Let's go to the gline.js. So the month looks like this, okay? So the month looks like that. So that's the first seven characters of the date. So if we look at the date, date looks like that. The month is the first seven characters. And this is the data that I've got to give it. We'll clean that up in a second. That data will look better in a moment. Go back to gline.py. And so this is... We're doing a... The key is a tuple, which is the month, and which organization it is that did it. And
it's only in the top ten organizations. And then we're going to do a... We're going to basically do a dictionary where the key is a tuple. And then we're going to sort it. Sort by key in this case, not by value. That's... And the months is going to sort that. And then we're going to write all this data out into gline.js. So let's go ahead and run this. And again, this is just the data that has to be written in a way that the JavaScript can understand it. Python, gline, python3, gline.py. Okay, so top ten
organizations. So let's take a look at that JavaScript. So this is what it looks like. So it just so happens that you got to tell it the... These are the data points, these are the lines. So this is the year, the line for University of Michigan, gmail.com, swinsburg.com. So this first column is that line points and the next line points. So all this code was to get the data in such a way that I could produce this JavaScript file. Because if I look at gline.htm, I need that data in that particular format. And I've got
all this stuff. I make a line chart. And I draw it with this data, that data. I had to go read all the documentation on how to figure this stuff out. And that's the data that I'm going to use. And I had to figure this out. And I had to transform it and make it pretty. It took me quite a while to get this to work. And this is not a JavaScript class nor a how to visualize in D3. But basically, we pulled all that stuff in. And here's the gline that came from the JavaScript.

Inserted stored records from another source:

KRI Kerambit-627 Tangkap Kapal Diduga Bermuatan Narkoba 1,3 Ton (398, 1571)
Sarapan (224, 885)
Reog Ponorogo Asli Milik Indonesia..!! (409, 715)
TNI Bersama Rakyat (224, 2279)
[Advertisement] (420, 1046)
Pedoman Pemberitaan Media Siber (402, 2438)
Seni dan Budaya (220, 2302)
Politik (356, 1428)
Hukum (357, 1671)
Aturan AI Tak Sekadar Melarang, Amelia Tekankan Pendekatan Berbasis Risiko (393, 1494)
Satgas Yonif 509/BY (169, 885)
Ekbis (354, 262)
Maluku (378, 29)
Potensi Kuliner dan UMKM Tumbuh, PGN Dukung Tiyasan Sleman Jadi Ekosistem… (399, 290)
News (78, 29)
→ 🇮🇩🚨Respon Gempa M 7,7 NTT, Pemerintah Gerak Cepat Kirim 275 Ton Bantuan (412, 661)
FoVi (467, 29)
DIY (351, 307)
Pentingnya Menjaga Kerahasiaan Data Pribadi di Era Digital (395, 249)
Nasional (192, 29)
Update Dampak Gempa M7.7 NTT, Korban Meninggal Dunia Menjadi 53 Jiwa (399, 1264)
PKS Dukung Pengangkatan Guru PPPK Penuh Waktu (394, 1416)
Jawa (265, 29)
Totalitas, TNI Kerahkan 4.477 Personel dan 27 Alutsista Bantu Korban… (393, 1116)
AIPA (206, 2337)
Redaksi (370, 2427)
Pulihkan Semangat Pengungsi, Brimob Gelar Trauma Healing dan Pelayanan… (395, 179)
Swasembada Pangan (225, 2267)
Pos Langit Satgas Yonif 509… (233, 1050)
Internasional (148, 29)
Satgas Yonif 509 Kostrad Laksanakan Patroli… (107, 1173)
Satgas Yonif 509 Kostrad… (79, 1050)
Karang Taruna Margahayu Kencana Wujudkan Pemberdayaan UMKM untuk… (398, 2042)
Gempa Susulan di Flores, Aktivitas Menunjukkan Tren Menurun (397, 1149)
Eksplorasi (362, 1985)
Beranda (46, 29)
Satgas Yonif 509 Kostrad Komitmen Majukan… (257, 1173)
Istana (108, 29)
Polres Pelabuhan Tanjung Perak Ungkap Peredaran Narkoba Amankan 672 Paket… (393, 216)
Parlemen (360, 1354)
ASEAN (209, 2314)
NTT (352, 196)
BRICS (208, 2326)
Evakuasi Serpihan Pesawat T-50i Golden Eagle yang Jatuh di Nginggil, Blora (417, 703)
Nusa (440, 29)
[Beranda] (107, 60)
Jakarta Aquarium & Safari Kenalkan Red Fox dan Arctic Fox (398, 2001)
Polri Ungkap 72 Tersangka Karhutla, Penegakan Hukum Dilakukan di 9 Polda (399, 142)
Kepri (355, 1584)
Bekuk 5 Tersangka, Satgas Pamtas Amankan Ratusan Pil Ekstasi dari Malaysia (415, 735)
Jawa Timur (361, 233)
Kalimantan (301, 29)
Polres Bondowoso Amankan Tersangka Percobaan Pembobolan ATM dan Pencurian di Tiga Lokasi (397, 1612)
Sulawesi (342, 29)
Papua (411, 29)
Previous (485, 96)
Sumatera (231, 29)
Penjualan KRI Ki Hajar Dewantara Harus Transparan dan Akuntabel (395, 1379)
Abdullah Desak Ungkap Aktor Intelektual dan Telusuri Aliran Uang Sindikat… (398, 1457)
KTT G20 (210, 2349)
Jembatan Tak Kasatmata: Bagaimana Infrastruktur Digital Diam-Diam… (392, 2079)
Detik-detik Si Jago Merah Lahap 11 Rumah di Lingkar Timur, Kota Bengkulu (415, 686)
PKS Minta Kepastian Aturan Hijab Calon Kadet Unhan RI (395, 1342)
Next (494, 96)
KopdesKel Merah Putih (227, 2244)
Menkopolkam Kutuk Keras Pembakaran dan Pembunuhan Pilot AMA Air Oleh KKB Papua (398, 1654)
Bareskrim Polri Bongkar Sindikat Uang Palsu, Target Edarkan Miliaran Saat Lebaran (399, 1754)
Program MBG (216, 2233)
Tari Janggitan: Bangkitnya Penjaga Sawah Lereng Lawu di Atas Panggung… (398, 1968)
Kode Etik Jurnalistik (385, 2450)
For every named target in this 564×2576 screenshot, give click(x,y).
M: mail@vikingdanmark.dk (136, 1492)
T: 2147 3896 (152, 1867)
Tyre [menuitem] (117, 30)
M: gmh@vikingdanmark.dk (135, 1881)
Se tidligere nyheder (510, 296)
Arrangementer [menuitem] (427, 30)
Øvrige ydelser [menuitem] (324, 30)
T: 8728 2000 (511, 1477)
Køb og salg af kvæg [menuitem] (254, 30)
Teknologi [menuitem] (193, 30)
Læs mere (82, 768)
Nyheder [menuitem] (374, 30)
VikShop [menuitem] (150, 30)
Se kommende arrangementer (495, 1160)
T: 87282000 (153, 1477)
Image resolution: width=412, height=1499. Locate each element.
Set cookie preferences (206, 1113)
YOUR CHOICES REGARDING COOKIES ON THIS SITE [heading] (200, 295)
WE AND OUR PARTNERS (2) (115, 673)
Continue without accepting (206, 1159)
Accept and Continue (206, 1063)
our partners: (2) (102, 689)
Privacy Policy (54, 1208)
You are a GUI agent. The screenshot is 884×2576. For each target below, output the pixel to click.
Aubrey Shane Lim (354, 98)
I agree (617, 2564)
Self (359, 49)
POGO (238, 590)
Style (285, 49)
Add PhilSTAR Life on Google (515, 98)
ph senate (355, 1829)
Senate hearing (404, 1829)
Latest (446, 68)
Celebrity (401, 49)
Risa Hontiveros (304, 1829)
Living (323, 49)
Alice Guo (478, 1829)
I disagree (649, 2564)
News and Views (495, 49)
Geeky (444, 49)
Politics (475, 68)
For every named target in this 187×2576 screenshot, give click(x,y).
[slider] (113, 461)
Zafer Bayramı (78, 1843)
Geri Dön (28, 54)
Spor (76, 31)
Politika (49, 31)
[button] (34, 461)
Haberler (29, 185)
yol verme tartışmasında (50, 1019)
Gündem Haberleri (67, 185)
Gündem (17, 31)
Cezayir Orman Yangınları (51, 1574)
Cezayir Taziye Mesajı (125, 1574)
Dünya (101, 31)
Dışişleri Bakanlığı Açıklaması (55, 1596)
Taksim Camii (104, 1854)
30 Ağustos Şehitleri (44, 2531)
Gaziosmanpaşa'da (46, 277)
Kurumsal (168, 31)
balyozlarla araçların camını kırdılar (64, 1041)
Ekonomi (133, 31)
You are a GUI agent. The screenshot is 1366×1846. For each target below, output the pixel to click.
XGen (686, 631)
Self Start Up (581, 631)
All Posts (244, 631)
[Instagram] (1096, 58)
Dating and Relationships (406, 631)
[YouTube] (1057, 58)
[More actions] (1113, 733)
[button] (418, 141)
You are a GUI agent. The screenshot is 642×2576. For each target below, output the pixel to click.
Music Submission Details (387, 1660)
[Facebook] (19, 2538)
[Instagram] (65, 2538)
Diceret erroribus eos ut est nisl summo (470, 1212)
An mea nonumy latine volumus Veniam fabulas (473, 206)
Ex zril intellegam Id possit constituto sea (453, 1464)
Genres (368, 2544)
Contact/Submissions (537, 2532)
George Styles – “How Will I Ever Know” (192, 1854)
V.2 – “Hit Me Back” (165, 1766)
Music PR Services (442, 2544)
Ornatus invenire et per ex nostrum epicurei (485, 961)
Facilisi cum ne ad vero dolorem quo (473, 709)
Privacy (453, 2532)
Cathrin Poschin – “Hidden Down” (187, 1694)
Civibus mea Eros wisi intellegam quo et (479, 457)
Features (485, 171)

And then it makes an array to data table. And then that data table is what gline draws. So with no further ado, let's open gline.htm to show that data. So there you go. That's the Sakai developer participation from 2015 through 2005 through 2015, based on which organizations did the most commits in Sakai. And so I know that I haven't done all this code full justice. There's a lot of code here. The fun is just to kind of run it and see it. And then when the time comes to come back and see the techniques that
are used when you're trying to build your own visualization pipeline. So I hope that you found this useful. You know, this is a lot of code. Hard to explain in 15, 20 minutes. But I hope you take some time and look it over. And I hope you found all these videos. This is kind of the last walk-through video for chapter 16 of the book. And so I hope that I will see you on the net. Thank you.